言葉では表し尽くせないくらいに綺麗な青空だ……、最後にこんな空を見たのはいつだっただろうか……。
ふと下を見ると、地面が遥か遠くに見えた。……ちょっと待て、何故俺が空を飛んでいるんだ?
自分では全く意識していないのに何事も無く空を飛んでいることに驚く。慌てて辺りを見回すと、何か緑色のものが視界に入った。よく見てみると、どうやら尻尾のようだ。
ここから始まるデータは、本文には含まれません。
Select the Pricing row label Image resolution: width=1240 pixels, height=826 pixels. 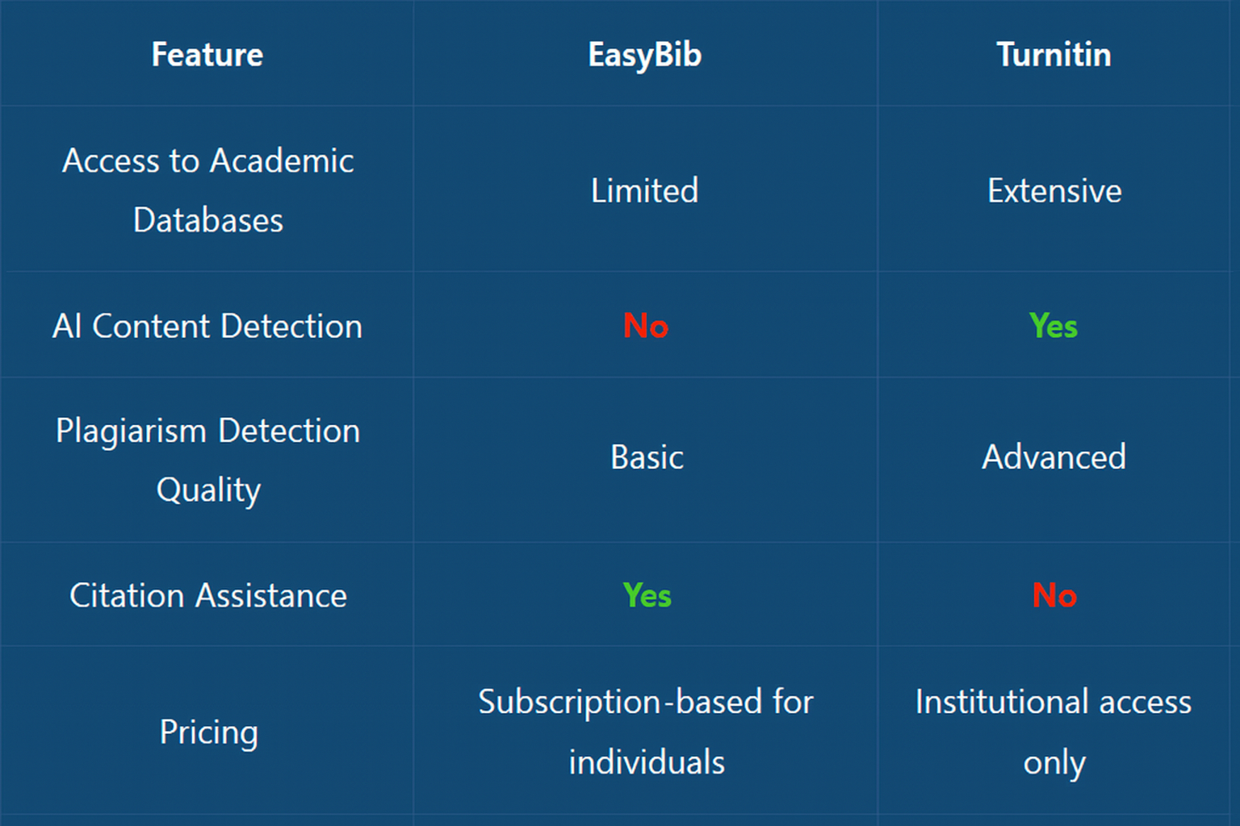tap(208, 732)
何かと思ったら、なんだ尻尾だったのか、……はぁっ!?尻尾だと!?
周りには自分しかいないので、この見えている尻尾は自分のものということになる。
……どんどん頭が混乱していく。空を飛んでいて、尻尾があるということは、人間ではないということなのだから……。
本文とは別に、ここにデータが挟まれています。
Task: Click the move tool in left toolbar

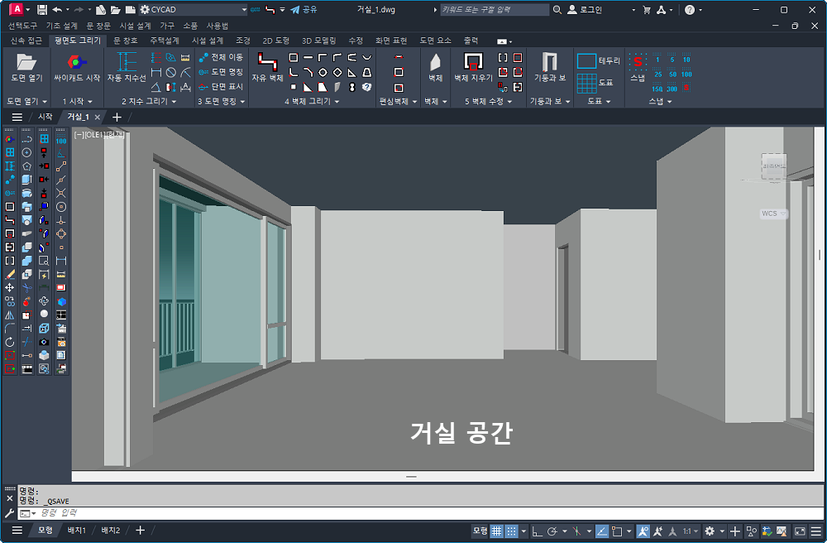Action: click(x=10, y=287)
しかししばらくの間飛んでいるうちに、そんなことは気にならなくなっていった。何故かは分からないが、気持ちがだんだんと落ち着いて頭の混乱も収まり、今の状態が元からの自然な状態であるかのように思えてきたためだ。
このまま何処までも飛んで行けそうな気がする……、そう考えていると、急に空が明るくなり始め、目の前が真っ白になっていく……。
※ ※ ※ ※ ※ ※ ※ ※
「まもなく〜、東宮〜、東宮〜、お出口は右側です」
ある朝、とある列車の車内。座席に座って眠っていた一人の少年が目を覚ました。
目の前には、見慣れた満員電車の人込みがある。なんだ、さっきのは夢か……、ずいぶんと現実離れした夢だったな……。
少年を乗せた列車はスピードを落とし、駅に到着した。
「東宮〜、東宮〜、ご乗車ありがとうございます」
駅では到着を知らせるアナウンスが流れている。
今何駅って言った……?えっ、東宮駅!?ヤバイ、降りなきゃ!!
急いで座席から立ち上がり、扉へ向かう。立っている人達をかき分けながら、なんとか発車までに降りられた。
……それにしても、何故あんな夢を見たのだろうか? 普段は学校の夢や部活の夢のような現実的な夢ばかりで非現実的な夢はほとんど見ない。……それどころか最近は熟睡することが多く、夢すら見ていないのに……。
歩きながらそう考えていると、学校に到着した。教室に入り、友達と挨拶をした後、自分の席につく。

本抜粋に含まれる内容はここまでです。